Мужчины устроились напротив Тимофея и положили перед собой на бочонки заряженные пистолеты с взведенными курками. Медленно потянулись минуты томительного ожидания…
* * *
Второй день Фасих-бей не находил себе места, метался по дворцу, как разъяренный зверь, пойманный ловцами и водворенный в клетку. Слуги попрятались по закоулкам, стараясь не попадаться ему на глаза, а когда он звал их, неохотно вылезали из разных щелей и шли на зов повелителя, словно на плаху. Впрочем, разница не так и велика: в порыве гнева хозяин мог приказать лишить жизни любого.

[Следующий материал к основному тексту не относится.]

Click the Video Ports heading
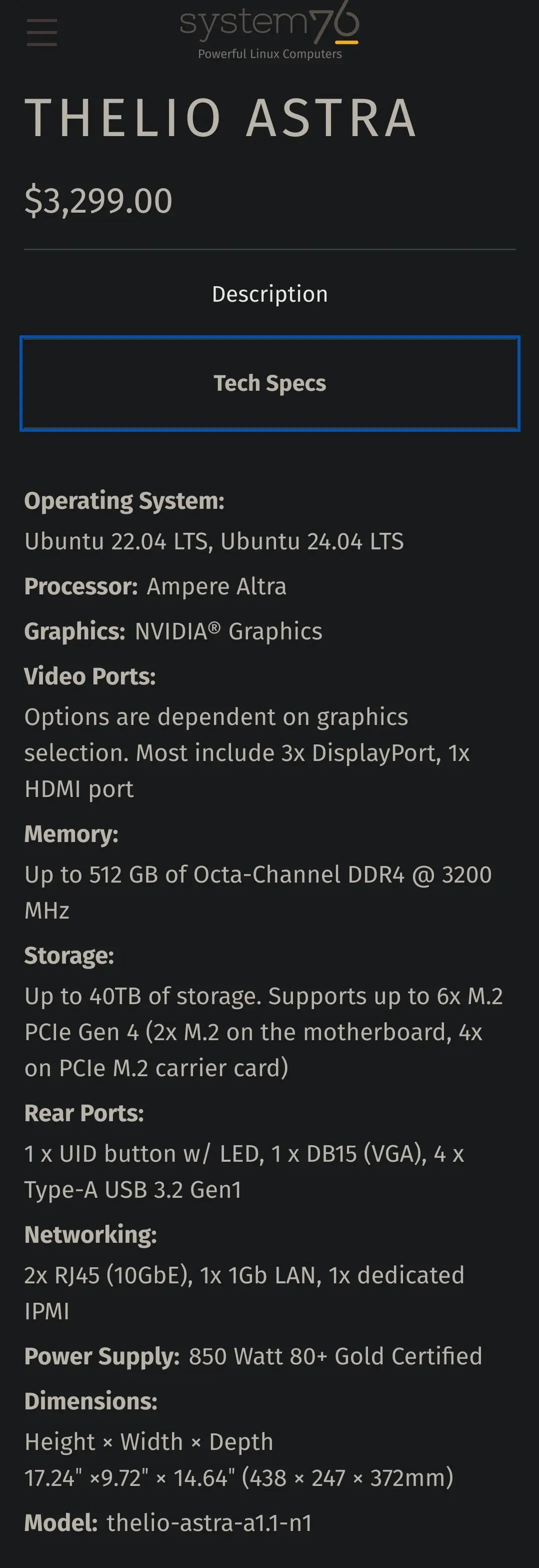Screen dimensions: 539x1568 pos(90,676)
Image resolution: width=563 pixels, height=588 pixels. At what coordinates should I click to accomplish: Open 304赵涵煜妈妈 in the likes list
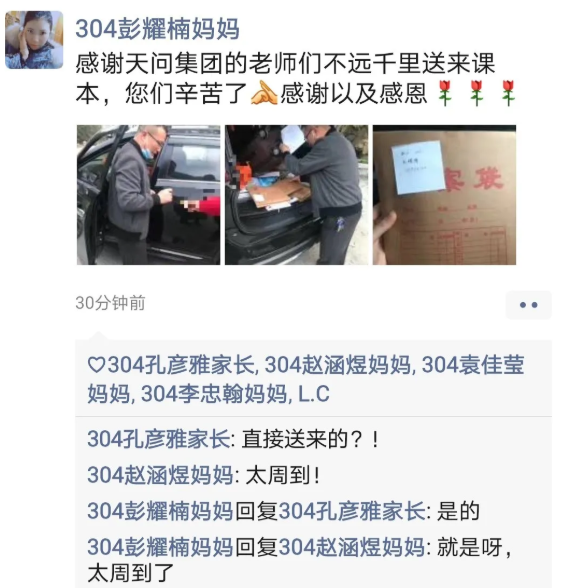pyautogui.click(x=338, y=365)
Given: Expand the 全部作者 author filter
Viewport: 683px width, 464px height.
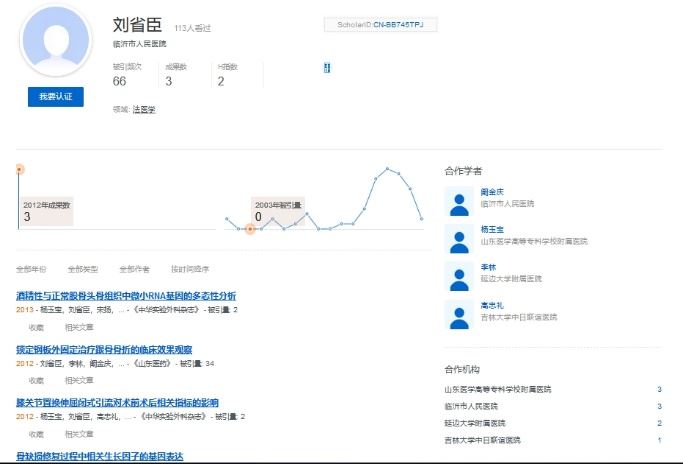Looking at the screenshot, I should (134, 269).
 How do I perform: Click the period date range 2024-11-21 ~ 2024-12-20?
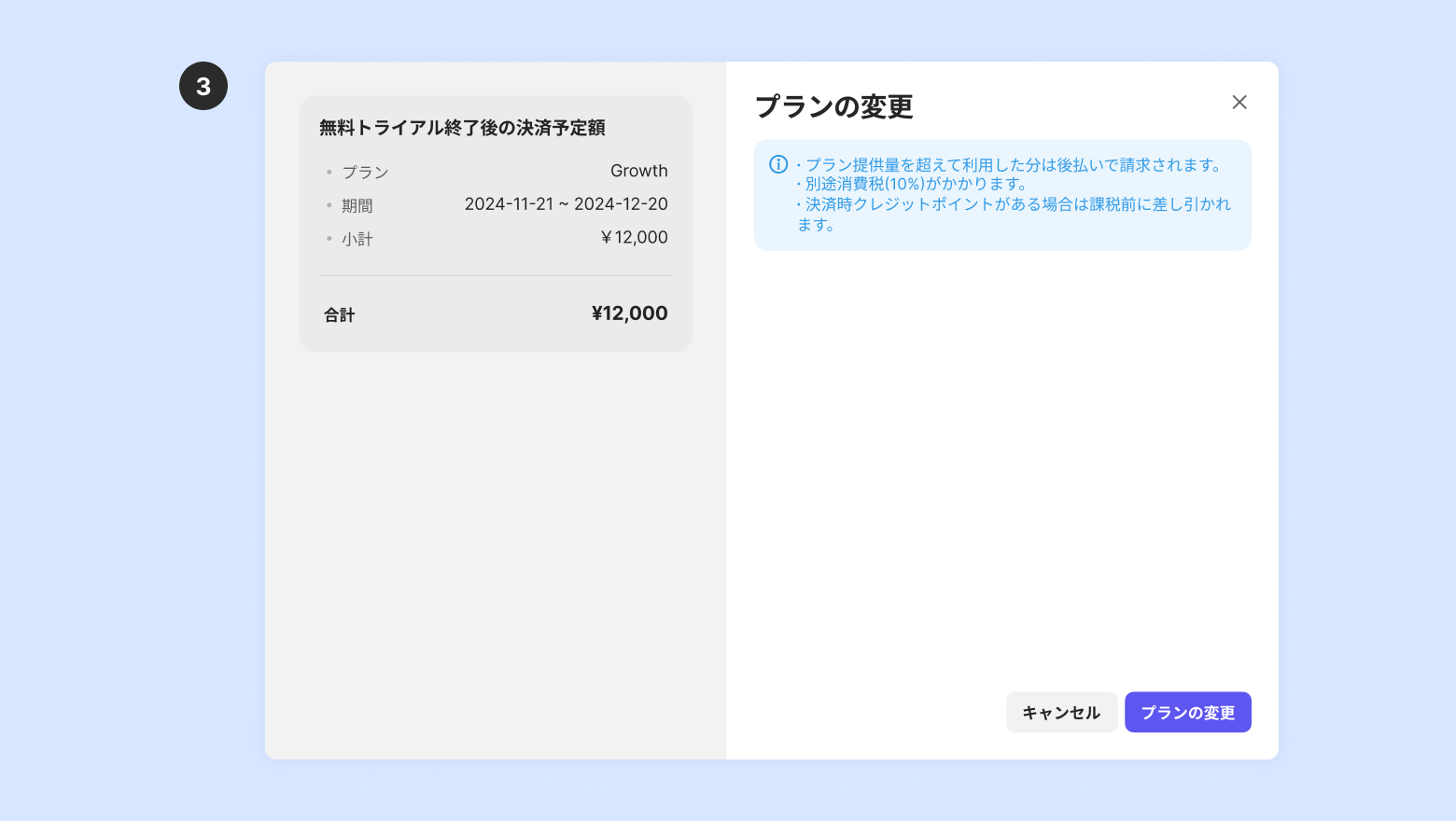567,204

Первая причина, по которой старый евнух бесновался, заключалась в том, что султан все еще не решил, кого назначить великим визирем. Фасих готов был собственными руками задушить Ибрагима и его мать, валиде Кезем: разве он мало сделал для них, разве коварная гречанка не обещала ему место рядом с троном? Но можно ли верить обещаниям распутной и злокозненной женщины? Когда она жаждала свалить Мурада, евнух был хорош, а как только на престол сел Ибрагим, о тех, кто помог его посадить, можно забыть? Старик нутром чувствовал, насколько сложная и напряженная игра идет вокруг нового султана, и приходил в отчаяние, что никак не может сейчас открыто заявить о себе. Попробуй только потребовать обещанного — тут же лишишься головы! Нет, придется терпеливо ждать и, если ничего не получится, начать все сначала. Но где взять столько терпения? Жизнь человека тоже не бесконечна!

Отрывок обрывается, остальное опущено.